== Texto extraído ==

O que dizer dos que se divertem disseminando fake news da “morte” de celebridades? Já mataram virtualmente Fernanda Montenegro, Reynaldo Gianecchini, Renato Aragão, Gretchen, entre outros. A mais recente vítima dessa maldade foi Ziraldo.

No sábado passado, o telefone de sua casa não parou de tocar. Eram amigos do cartunista ligando para a “viúva” dando pêsames, alguns em lágrimas, outros querendo saber o local do velório. Houve uma comoção nas redes sociais.

Na véspera, eu tinha ido visitá-lo e encontrei-o mais bem disposto do que na visita anterior, quando ele estava em processo de recuperação depois de internado no Pró-Cardíaco em consequência de um acidente vascular cerebral. Conversamos e rimos por umas duas horas. Por isso, minha primeira reação foi rejeitar o que, com certeza, seria o boato espalhado por algum desafeto.

===
== Informações exibidas ==

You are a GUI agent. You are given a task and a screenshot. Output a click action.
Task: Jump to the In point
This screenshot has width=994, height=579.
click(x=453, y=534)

===

#### [Objetivo do exercício]
Reproduza na íntegra, sem mudar uma palavra, o texto sobre os boatos falsos da morte de celebridades.

#### [Solução escrita]
O que dizer dos que se divertem disseminando fake news da “morte” de celebridades? Já mataram virtualmente Fernanda Montenegro, Reynaldo Gianecchini, Renato Aragão, Gretchen, entre outros. A mais recente vítima dessa maldade foi Ziraldo.

No sábado passado, o telefone de sua casa não parou de tocar. Eram amigos do cartunista ligando para a “viúva” dando pêsames, alguns em lágrimas, outros querendo saber o local do velório. Houve uma comoção nas redes sociais.

Na véspera, eu tinha ido visitá-lo e encontrei-o mais bem disposto do que na visita anterior, quando ele estava em processo de recuperação depois de internado no Pró-Cardíaco em consequência de um acidente vascular cerebral. Conversamos e rimos por umas duas horas. Por isso, minha primeira reação foi rejeitar o que, com certeza, seria o boato espalhado por algum desafeto.